Ankündigung außerordentlicher Kündigung und Strafanzeige
Nach Aussage der Arbeitnehmerin wurde ihr für den Fall der Nichtunterzeichnung des Aufhebungsvertrags die Erklärung einer außerordentlichen Kündigung sowie die Erstattung einer Strafanzeige angedroht. Ihrer Bitte, eine längere Bedenkzeit zu erhalten und Rechtsrat einholen zu können, sei nicht entsprochen worden. Vielmehr habe der Anwalt des Arbeitgebers erklärt, dass dann, wenn sie durch die Tür gehe, auch wenn sie nur die Toilette aufsuchen wolle, der Abschluss des Aufhebungsvertrags nicht mehr in Betracht komme.
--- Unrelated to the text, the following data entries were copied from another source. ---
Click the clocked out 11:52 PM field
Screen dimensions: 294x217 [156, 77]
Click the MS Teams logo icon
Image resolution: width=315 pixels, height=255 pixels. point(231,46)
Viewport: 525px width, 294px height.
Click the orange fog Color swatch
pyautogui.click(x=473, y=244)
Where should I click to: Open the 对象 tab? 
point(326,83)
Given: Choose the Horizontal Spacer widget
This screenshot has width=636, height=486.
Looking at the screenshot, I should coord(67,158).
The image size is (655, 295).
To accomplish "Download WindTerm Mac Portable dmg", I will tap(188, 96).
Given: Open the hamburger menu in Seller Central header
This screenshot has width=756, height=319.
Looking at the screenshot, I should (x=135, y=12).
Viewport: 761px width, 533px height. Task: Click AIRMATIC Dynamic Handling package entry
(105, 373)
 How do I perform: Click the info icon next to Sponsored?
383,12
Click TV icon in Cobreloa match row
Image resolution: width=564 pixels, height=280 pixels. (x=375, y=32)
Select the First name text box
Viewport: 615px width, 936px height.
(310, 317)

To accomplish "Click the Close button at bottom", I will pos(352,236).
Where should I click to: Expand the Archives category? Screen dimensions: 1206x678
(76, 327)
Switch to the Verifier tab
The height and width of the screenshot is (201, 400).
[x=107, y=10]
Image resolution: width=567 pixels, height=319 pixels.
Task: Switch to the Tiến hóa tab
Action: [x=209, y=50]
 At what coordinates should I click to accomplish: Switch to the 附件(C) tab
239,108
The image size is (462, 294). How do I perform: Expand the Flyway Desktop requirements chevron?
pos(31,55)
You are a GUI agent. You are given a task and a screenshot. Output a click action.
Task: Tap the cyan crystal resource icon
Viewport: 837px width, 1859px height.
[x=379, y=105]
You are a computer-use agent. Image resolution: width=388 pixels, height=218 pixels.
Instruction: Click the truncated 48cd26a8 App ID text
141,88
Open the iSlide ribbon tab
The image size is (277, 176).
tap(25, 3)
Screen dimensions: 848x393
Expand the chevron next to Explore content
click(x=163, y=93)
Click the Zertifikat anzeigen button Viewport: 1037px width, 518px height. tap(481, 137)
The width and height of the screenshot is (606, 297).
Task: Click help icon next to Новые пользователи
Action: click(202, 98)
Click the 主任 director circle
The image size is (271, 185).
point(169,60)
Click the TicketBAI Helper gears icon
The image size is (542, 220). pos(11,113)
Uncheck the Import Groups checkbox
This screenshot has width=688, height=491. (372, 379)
Vor diesem Hintergrund habe sich die Arbeitnehmerin dazu bewegen lassen, den Aufhebungsvertrag zu unterzeichnen.
Unabhängig von den im Einzelnen streitigen Details zum genauen Ablauf des Gesprächs, sieht das Bundesarbeitsgericht im vorliegenden Fall keinen Verstoß gegen das Gebot fairen Verhandelns. Die Arbeitnehmerin konnte sich damit nicht auf die Unwirksamkeit des Aufhebungsvertrages berufen. Der Arbeitgeber habe keine Situation geschaffen oder ausgenutzt, derer sich die Klägerin nur durch Unterzeichnung des Aufhebungsvertrags entziehen konnte. Die Klägerin hätte ohne Beeinträchtigung ihrer Willensfreiheit das Gespräch auch beenden und den Raum verlassen können.
Fazit
Aufhebungsverträge werden häufig nicht so „einvernehmlich“ geschlossen, wie dies nach außen offiziell bekundet wird. Die durch die arbeitsgerichtliche Rechtsprechung aufgestellten Spielregeln für den Abschluss von Aufhebungsverträgen geben Grundbedingungen vor, an die sich die Beteiligten zu halten haben. Gleichwohl ist mit den durch die Rechtsprechung aufgestellten auslegungsbedürftigen Kriterien eine gewisse Rechtsunsicherheit verbunden. Zu empfehlen ist daher, möglichst faire und störungsfreie Rahmenbedingungen zu schaffen.